The article is a bit of a long read but I've been looking at this topic for some time and things are definitely improving.

We build a map-based productivity app for workers. We map out the workplace and use e.g. asset tracking to visualize where things are and help people find these things and navigate around. There's a lot more to this of course, but we typically geo-reference whatever building maps we can get our hands on on top of openstreetmaps. This allows people to zoom in and out and switch between indoor and outdoor.

The hard part for us: sourcing decent building maps. There usually is some building map information available in the form of cad drawings, fire escape plans, etc. But they aren't really well suited for use as a user friendly map. Also typically getting vector graphics for this is hard. In short, we usually have to spend quite a bit of effort on designing or sourcing maps. And of course these maps aren't static. People extend buildings, move equipment and machines around, and re-purpose the spaces they have. A map of a typical factory is an empty rectangle. You can see where the walls, windows, and doors are and any supporting columns. All the interesting stuff happens in the negative spaces (the blank space between the walls).

Mapping all this is a manual process because it requires people to interpret raw spatial data in context. We build our own world model. A great analogy is text based adventure games where the only map you had was what you built in your head from querying the game. It's a surprisingly hard problem. We're used to decent quality public maps outdoors; but indoors there isn't much. Making outdoor maps is something that is quite expensive but lucrative enough that companies have been investing in that for years. Also openstreetmap has tapped into a huge community of people that manually edit things and/or integrate third party data sets (a lot of stuff is imported as well).

Recently with Google's nano banana model creating building maps got a lot easier. It has some notion of proportions and dimensions. I was able to take a smart phone photo of the fire escape plan mounted to the wall and then I let nano banana clean it up and transform it; without destroying dimensions or hallucinating new walls, doors, windows, etc. or changing the dimensions of rooms. We've also been experimenting with turning bitmaps into vector graphics which can work with promising results but this still needs work. But even just a cleaned up fire escape plan minus all the escape routes, and other map clutter is already a massive improvement for us. Fire escape plans are everywhere and are kind of the base line map we can get for pretty much any building provided they are to scale.
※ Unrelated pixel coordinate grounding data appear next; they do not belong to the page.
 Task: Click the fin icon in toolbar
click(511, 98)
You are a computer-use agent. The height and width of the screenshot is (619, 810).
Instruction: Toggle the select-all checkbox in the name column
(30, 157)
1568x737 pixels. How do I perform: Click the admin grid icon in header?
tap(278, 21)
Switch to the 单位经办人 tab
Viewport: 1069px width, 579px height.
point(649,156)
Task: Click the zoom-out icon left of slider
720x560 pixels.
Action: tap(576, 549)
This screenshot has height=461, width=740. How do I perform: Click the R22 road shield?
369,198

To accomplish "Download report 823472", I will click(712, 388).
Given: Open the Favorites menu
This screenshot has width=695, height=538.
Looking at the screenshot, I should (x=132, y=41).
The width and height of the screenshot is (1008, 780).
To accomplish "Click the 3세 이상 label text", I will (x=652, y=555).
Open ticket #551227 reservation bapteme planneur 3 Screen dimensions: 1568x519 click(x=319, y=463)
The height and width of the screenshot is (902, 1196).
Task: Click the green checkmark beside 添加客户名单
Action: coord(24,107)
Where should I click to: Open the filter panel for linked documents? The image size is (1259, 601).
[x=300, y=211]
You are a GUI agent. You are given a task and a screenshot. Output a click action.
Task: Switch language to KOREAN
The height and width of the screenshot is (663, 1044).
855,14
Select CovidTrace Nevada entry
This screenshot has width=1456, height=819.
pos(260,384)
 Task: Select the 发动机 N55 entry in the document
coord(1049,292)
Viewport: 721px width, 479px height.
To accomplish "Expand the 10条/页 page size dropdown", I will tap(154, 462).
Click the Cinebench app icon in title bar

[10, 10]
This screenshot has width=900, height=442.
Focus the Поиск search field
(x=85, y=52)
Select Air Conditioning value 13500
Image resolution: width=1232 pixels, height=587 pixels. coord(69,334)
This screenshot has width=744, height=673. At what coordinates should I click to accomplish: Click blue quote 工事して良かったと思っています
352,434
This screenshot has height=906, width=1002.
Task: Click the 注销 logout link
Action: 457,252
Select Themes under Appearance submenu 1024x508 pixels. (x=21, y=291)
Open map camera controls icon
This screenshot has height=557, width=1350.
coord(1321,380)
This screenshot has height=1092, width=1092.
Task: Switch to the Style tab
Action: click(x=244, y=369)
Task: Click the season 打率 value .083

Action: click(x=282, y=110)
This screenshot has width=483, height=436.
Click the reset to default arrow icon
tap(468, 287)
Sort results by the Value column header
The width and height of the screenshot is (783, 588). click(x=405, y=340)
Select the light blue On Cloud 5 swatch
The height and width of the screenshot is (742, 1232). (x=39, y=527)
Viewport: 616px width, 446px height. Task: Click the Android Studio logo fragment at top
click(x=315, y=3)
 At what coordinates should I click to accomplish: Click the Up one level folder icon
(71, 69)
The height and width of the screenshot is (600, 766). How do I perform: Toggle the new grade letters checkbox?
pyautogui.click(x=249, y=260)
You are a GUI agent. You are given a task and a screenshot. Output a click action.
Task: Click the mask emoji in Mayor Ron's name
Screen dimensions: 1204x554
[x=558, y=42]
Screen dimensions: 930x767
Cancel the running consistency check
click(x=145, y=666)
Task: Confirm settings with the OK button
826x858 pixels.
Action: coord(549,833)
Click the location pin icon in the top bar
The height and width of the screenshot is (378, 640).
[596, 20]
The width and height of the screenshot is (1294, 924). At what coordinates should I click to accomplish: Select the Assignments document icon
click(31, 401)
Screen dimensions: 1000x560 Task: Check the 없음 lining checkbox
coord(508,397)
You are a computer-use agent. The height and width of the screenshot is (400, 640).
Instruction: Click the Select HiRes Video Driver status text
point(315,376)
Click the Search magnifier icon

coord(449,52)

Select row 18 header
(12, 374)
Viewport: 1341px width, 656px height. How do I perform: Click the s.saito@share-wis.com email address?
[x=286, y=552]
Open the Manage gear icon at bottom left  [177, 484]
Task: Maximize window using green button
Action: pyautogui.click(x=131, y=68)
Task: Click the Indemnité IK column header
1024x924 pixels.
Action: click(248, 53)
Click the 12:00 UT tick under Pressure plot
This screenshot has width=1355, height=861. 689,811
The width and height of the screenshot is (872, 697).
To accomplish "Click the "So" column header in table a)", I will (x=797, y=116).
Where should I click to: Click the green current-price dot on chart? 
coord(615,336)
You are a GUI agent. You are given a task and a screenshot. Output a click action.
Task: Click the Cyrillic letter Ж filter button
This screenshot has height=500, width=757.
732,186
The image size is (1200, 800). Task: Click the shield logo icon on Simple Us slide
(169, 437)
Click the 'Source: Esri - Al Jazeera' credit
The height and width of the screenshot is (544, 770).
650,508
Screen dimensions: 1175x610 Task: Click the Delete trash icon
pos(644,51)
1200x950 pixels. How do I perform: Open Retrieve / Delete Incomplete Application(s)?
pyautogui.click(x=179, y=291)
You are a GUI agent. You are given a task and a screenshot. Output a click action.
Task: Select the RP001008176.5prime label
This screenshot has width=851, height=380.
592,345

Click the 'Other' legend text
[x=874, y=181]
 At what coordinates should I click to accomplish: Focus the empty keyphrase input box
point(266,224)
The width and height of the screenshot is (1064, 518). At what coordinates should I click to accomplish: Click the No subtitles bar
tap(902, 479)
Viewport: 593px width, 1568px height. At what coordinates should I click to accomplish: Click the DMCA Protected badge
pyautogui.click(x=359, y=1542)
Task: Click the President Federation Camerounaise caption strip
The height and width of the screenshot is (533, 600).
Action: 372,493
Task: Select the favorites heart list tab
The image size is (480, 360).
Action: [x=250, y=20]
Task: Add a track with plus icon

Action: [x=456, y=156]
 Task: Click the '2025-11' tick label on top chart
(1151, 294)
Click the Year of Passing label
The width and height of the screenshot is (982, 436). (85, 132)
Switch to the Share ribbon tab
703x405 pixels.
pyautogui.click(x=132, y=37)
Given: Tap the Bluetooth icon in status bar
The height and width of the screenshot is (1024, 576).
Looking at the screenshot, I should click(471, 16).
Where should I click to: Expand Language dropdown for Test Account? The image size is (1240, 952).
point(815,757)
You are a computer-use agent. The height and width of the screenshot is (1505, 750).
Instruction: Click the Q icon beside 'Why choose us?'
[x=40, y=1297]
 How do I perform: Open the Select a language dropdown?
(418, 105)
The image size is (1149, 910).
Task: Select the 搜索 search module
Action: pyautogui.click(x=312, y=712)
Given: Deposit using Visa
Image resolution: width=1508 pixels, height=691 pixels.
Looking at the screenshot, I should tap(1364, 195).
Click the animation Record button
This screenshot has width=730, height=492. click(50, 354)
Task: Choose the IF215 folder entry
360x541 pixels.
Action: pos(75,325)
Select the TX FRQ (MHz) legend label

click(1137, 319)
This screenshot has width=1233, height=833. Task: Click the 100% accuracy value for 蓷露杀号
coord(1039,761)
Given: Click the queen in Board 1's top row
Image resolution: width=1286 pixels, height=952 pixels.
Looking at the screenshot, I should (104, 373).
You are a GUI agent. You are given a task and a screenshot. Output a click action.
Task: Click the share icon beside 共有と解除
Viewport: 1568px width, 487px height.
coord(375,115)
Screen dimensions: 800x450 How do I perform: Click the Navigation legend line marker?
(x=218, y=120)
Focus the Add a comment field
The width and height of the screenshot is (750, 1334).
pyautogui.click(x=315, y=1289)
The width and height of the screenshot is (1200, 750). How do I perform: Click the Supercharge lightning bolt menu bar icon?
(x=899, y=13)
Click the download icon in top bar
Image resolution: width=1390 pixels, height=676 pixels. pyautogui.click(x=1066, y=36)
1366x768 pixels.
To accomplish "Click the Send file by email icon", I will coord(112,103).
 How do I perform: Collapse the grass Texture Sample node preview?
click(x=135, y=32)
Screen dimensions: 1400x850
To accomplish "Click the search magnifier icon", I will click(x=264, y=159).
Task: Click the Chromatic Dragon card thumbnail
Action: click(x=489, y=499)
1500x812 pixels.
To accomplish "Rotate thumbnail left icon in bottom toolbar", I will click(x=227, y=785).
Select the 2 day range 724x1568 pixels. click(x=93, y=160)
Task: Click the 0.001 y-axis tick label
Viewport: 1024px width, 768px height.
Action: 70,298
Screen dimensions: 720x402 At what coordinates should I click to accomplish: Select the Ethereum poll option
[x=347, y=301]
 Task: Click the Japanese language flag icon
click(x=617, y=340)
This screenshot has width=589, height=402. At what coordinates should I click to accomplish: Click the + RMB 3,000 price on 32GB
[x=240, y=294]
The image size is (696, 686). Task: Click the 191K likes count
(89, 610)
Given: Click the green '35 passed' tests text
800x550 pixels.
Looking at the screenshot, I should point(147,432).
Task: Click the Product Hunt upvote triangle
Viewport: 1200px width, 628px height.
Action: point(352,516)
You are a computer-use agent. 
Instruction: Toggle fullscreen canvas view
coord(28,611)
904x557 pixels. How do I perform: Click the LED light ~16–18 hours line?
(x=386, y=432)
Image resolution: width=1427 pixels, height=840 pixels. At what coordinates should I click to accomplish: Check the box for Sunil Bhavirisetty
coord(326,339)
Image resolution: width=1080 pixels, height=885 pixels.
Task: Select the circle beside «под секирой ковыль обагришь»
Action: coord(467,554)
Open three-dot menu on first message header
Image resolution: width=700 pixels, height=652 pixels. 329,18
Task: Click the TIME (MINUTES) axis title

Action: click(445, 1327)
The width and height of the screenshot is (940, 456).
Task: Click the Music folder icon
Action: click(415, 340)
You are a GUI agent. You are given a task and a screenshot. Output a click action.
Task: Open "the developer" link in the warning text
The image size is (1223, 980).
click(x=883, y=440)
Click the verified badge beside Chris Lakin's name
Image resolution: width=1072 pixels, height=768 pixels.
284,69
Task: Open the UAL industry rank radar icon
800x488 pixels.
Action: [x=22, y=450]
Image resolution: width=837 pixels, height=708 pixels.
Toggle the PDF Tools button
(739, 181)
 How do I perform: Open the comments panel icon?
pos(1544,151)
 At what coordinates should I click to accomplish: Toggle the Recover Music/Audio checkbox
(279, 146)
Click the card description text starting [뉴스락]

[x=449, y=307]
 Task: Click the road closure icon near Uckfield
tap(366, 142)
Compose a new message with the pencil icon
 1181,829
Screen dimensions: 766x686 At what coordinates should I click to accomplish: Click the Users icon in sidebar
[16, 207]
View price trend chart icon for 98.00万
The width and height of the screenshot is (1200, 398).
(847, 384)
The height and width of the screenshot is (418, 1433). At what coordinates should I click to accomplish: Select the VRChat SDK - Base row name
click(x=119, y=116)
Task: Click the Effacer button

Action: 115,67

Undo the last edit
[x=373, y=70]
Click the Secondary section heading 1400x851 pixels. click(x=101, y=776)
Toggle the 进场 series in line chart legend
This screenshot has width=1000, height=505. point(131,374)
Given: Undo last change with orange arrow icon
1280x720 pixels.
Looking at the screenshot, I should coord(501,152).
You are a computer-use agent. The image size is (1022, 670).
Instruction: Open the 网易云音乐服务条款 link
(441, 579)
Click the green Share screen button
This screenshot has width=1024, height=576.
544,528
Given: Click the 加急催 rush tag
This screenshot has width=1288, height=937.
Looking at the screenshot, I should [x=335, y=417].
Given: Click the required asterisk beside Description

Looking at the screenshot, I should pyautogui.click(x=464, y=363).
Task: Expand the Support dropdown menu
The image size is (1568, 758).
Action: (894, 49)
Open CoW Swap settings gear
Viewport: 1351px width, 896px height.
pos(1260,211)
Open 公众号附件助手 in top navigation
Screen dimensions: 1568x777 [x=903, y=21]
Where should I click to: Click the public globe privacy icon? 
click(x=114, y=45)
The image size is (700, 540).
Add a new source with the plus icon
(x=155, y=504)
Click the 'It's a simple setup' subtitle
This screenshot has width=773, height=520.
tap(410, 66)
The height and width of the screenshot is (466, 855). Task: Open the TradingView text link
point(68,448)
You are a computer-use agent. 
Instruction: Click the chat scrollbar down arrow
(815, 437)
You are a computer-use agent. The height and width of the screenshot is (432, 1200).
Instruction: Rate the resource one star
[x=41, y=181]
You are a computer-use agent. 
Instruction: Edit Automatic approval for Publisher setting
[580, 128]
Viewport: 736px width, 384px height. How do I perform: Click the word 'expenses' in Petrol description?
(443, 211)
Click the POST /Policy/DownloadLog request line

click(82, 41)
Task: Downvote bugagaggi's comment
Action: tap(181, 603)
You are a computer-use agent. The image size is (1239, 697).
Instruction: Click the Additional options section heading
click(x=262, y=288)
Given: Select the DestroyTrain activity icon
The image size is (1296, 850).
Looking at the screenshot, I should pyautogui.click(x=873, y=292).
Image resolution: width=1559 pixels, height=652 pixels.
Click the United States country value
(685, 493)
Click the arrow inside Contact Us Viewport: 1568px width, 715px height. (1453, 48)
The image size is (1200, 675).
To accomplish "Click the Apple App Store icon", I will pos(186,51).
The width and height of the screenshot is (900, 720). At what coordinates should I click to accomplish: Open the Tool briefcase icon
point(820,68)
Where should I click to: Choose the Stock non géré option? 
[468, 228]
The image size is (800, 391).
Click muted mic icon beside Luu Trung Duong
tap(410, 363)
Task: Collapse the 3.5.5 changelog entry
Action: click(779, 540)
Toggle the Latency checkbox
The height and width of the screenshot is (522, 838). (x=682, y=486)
Which at least in Germany they are (standards for this are pretty strict).

AI-based map content creation from photos, reference cad diagrams, textual descriptions, etc. is what we want to target next. Given some basic cad map and a photo in the building, can we deduce the vantage point from which the photo was taken and then identify things in the photo and put them on the map in the correct position. People are actually able to do this with enough context. That's what openstreetmap editors do when they add detail to the map. AI models so far don't quite do all of this yet. Essentially this is about creating an accurate world model and using that to populate maps with content. It's not just about things like lidar and stereo vision but about understanding what is what in a photo.

In any case, that's just one example of where I see a lot of potential for smarter models. Nano banana was the first model to not make a mess of our maps.